◆ Work task
With the records in front of you, set every one of them down exactly.

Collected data
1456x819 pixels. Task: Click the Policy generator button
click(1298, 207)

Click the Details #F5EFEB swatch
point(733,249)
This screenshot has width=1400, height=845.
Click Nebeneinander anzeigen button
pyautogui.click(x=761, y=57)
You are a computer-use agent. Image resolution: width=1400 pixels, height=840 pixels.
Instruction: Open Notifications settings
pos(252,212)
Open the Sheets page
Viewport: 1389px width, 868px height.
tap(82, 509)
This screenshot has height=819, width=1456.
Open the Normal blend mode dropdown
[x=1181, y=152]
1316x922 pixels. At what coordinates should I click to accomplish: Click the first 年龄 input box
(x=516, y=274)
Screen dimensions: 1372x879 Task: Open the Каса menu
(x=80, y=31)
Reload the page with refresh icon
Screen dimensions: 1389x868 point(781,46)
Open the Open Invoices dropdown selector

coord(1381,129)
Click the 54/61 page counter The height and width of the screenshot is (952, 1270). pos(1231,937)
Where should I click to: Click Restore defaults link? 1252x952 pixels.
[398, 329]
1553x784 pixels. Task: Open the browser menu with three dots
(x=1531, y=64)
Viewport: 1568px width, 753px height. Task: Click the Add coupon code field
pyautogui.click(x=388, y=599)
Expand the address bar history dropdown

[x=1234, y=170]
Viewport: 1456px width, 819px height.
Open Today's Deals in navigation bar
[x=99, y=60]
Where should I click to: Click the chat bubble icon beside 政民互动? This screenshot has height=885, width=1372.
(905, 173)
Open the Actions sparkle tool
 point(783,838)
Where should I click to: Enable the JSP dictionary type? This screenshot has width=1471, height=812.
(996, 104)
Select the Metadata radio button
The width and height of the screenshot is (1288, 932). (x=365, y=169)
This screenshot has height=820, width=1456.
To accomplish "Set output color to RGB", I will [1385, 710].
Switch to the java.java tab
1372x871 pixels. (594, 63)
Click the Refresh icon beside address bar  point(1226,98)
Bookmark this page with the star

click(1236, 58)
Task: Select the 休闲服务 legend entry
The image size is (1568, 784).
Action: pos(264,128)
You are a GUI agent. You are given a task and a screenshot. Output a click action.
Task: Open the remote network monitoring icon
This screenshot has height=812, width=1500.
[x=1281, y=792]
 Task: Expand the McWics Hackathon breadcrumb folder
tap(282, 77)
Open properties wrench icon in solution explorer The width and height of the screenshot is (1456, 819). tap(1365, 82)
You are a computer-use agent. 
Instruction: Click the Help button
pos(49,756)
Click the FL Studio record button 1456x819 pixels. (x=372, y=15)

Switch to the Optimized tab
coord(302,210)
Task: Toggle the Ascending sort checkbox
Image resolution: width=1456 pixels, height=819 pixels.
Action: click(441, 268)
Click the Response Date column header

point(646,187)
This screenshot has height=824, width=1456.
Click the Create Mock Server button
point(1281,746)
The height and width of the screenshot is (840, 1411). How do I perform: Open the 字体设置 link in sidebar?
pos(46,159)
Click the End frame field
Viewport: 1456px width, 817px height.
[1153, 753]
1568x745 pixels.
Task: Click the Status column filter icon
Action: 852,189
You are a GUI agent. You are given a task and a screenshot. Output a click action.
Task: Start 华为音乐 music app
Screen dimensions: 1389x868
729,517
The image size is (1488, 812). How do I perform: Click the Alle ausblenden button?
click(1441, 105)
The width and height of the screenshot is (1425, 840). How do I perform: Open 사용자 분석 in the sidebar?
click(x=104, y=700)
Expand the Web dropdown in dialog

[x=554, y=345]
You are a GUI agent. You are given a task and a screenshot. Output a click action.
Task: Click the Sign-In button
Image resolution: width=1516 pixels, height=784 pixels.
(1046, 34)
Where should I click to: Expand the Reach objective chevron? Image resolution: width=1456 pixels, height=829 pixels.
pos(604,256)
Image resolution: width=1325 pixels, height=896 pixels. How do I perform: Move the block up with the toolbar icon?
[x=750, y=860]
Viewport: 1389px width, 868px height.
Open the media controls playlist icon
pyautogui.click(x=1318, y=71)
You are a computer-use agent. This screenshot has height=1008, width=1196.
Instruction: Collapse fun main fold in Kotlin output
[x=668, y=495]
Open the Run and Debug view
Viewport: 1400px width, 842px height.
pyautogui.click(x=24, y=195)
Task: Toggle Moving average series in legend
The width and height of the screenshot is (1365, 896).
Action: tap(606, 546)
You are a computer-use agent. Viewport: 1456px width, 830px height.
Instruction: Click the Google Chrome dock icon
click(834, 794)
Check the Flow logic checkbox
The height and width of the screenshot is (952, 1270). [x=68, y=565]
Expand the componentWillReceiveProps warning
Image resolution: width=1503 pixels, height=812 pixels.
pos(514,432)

◆ Answer for the task
1456x819 pixels. Task: Click the Policy generator button
click(1298, 207)

Click the Details #F5EFEB swatch
point(733,249)
This screenshot has width=1400, height=845.
Click Nebeneinander anzeigen button
pyautogui.click(x=761, y=57)
You are a computer-use agent. Image resolution: width=1400 pixels, height=840 pixels.
Instruction: Open Notifications settings
pos(252,212)
Open the Sheets page
Viewport: 1389px width, 868px height.
tap(82, 509)
This screenshot has height=819, width=1456.
Open the Normal blend mode dropdown
[x=1181, y=152]
1316x922 pixels. At what coordinates should I click to accomplish: Click the first 年龄 input box
(x=516, y=274)
Screen dimensions: 1372x879 Task: Open the Каса menu
(x=80, y=31)
Reload the page with refresh icon
Screen dimensions: 1389x868 point(781,46)
Open the Open Invoices dropdown selector

coord(1381,129)
Click the 54/61 page counter The height and width of the screenshot is (952, 1270). pos(1231,937)
Where should I click to: Click Restore defaults link? 1252x952 pixels.
[398, 329]
1553x784 pixels. Task: Open the browser menu with three dots
(x=1531, y=64)
Viewport: 1568px width, 753px height. Task: Click the Add coupon code field
pyautogui.click(x=388, y=599)
Expand the address bar history dropdown

[x=1234, y=170]
Viewport: 1456px width, 819px height.
Open Today's Deals in navigation bar
[x=99, y=60]
Where should I click to: Click the chat bubble icon beside 政民互动? This screenshot has height=885, width=1372.
(905, 173)
Open the Actions sparkle tool
 point(783,838)
Where should I click to: Enable the JSP dictionary type? This screenshot has width=1471, height=812.
(996, 104)
Select the Metadata radio button
The width and height of the screenshot is (1288, 932). (x=365, y=169)
This screenshot has height=820, width=1456.
To accomplish "Set output color to RGB", I will [1385, 710].
Switch to the java.java tab
1372x871 pixels. (594, 63)
Click the Refresh icon beside address bar  point(1226,98)
Bookmark this page with the star

click(1236, 58)
Task: Select the 休闲服务 legend entry
The image size is (1568, 784).
Action: pos(264,128)
You are a GUI agent. You are given a task and a screenshot. Output a click action.
Task: Open the remote network monitoring icon
This screenshot has height=812, width=1500.
[x=1281, y=792]
 Task: Expand the McWics Hackathon breadcrumb folder
tap(282, 77)
Open properties wrench icon in solution explorer The width and height of the screenshot is (1456, 819). tap(1365, 82)
You are a computer-use agent. 
Instruction: Click the Help button
pos(49,756)
Click the FL Studio record button 1456x819 pixels. (x=372, y=15)

Switch to the Optimized tab
coord(302,210)
Task: Toggle the Ascending sort checkbox
Image resolution: width=1456 pixels, height=819 pixels.
Action: click(441, 268)
Click the Response Date column header

point(646,187)
This screenshot has height=824, width=1456.
Click the Create Mock Server button
point(1281,746)
The height and width of the screenshot is (840, 1411). How do I perform: Open the 字体设置 link in sidebar?
pos(46,159)
Click the End frame field
Viewport: 1456px width, 817px height.
[1153, 753]
1568x745 pixels.
Task: Click the Status column filter icon
Action: 852,189
You are a GUI agent. You are given a task and a screenshot. Output a click action.
Task: Start 华为音乐 music app
Screen dimensions: 1389x868
729,517
The image size is (1488, 812). How do I perform: Click the Alle ausblenden button?
click(1441, 105)
The width and height of the screenshot is (1425, 840). How do I perform: Open 사용자 분석 in the sidebar?
click(x=104, y=700)
Expand the Web dropdown in dialog

[x=554, y=345]
You are a GUI agent. You are given a task and a screenshot. Output a click action.
Task: Click the Sign-In button
Image resolution: width=1516 pixels, height=784 pixels.
(1046, 34)
Where should I click to: Expand the Reach objective chevron? Image resolution: width=1456 pixels, height=829 pixels.
pos(604,256)
Image resolution: width=1325 pixels, height=896 pixels. How do I perform: Move the block up with the toolbar icon?
[x=750, y=860]
Viewport: 1389px width, 868px height.
Open the media controls playlist icon
pyautogui.click(x=1318, y=71)
You are a computer-use agent. This screenshot has height=1008, width=1196.
Instruction: Collapse fun main fold in Kotlin output
[x=668, y=495]
Open the Run and Debug view
Viewport: 1400px width, 842px height.
pyautogui.click(x=24, y=195)
Task: Toggle Moving average series in legend
The width and height of the screenshot is (1365, 896).
Action: tap(606, 546)
You are a computer-use agent. Viewport: 1456px width, 830px height.
Instruction: Click the Google Chrome dock icon
click(834, 794)
Check the Flow logic checkbox
The height and width of the screenshot is (952, 1270). [x=68, y=565]
Expand the componentWillReceiveProps warning
Image resolution: width=1503 pixels, height=812 pixels.
pos(514,432)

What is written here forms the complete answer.